Last year, 2019, both pre- and post-BUDA I played at Prestwick. They have a decent deal where if you play twice within a week, the average price of the two rounds is not too bad. I've played Prestwick 10+ times over the years partly because of it's proximity to Glasgow airport that I fly into and out of and partly because it is wonderfully quirky course that doesn't appear to have changed much over the years.
Ran has his own description of the course in the Courses by Country section from seven years ago. I wouldn't compete with that write-up. He did have some remarkably good lighting for his photos that show off the sometimes bumptious nature of the linksland there.
I did come across the Project Gutenberg's The Golf Courses of the British Isles, by Bernard Darwin from 1910 and thought that you might enjoy reading it.
"Gullane is usually cited as the headquarters from which it is possible to play the largest number of rounds in one day, each round being on a different course, but it is by no means certain that the distinction which is thus given to East Lothian does not really belong to Prestwick and Troon. As one approaches Prestwick, the train seems to be voyaging through one endless and continuous golf course—Gailes, Barassie, Bogside—I write them down pell-mell as they come into my head—Prestwick, St. Nicholas, St. Cuthbert, Troon, and several more beside. Moreover, Troon “surprises by himself,” a prodigious assemblage of courses. There is the course proper, and there is the ‘relief’ course; there is another course, which may be termed the ‘super-relief’ course; and there are various practice grounds consecrated to women and children. The turf is something softer—at least in my imagination—than that of the East Coast courses, and the greens are wonderfully green and velvety, and looking as if they get plenty of rain, as in fact they do.

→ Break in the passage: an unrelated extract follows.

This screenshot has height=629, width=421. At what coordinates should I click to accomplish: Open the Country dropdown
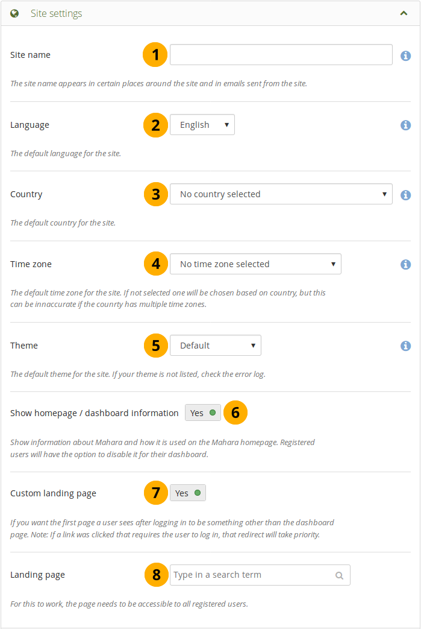281,194
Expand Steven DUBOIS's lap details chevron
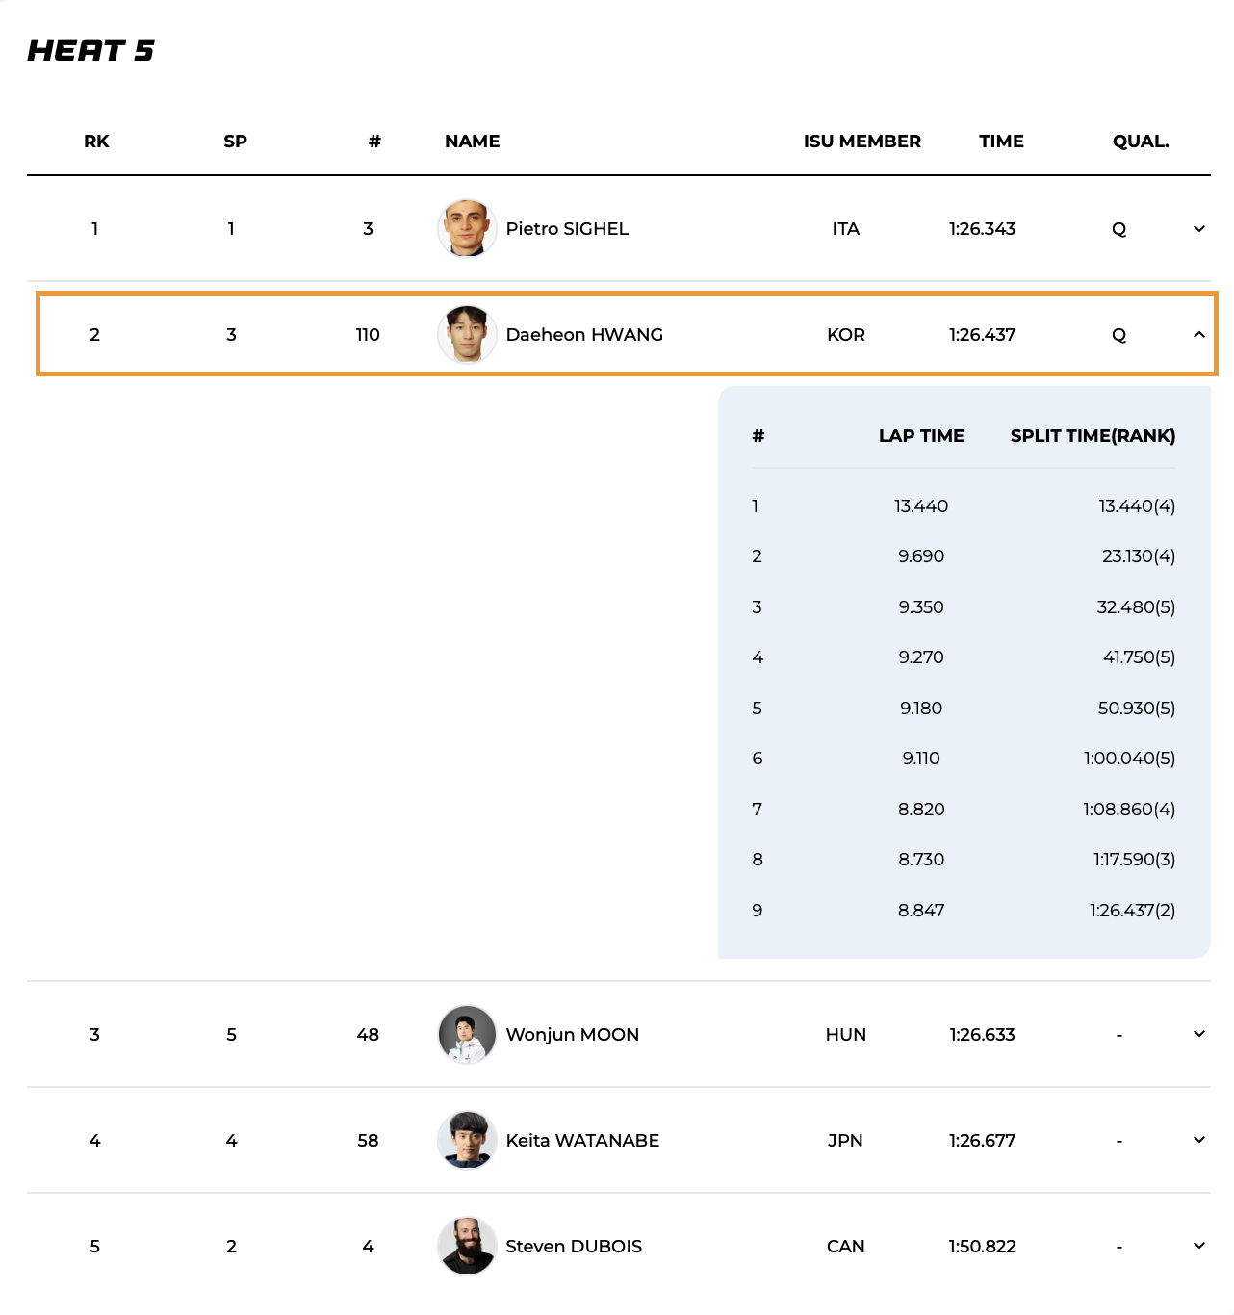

Of all this galaxy of courses, Prestwick is first and foremost. It is the original home of the Open Championship, one of the championship courses of to-day, and admittedly one of the best of them. A man is probably less likely to be contradicted in lauding Prestwick than in singing the praises of any other course in Christendom. There are probably more people who would put St. Andrews absolutely at the top of the tree, but, whereas nearly everyone would rank Prestwick in the first three, the Fifeshire course has a certain number of bitter enemies who rank it very low indeed. One might almost say that Prestwick has no enemies; everyone admires it, though, naturally, with slightly different degrees of enthusiasm. To say of a human being that he has no enemies is almost to insinuate that he is just a little bit colourless and insipid; but those adjectives have certainly no application to Prestwick, which has a very decided character of its own.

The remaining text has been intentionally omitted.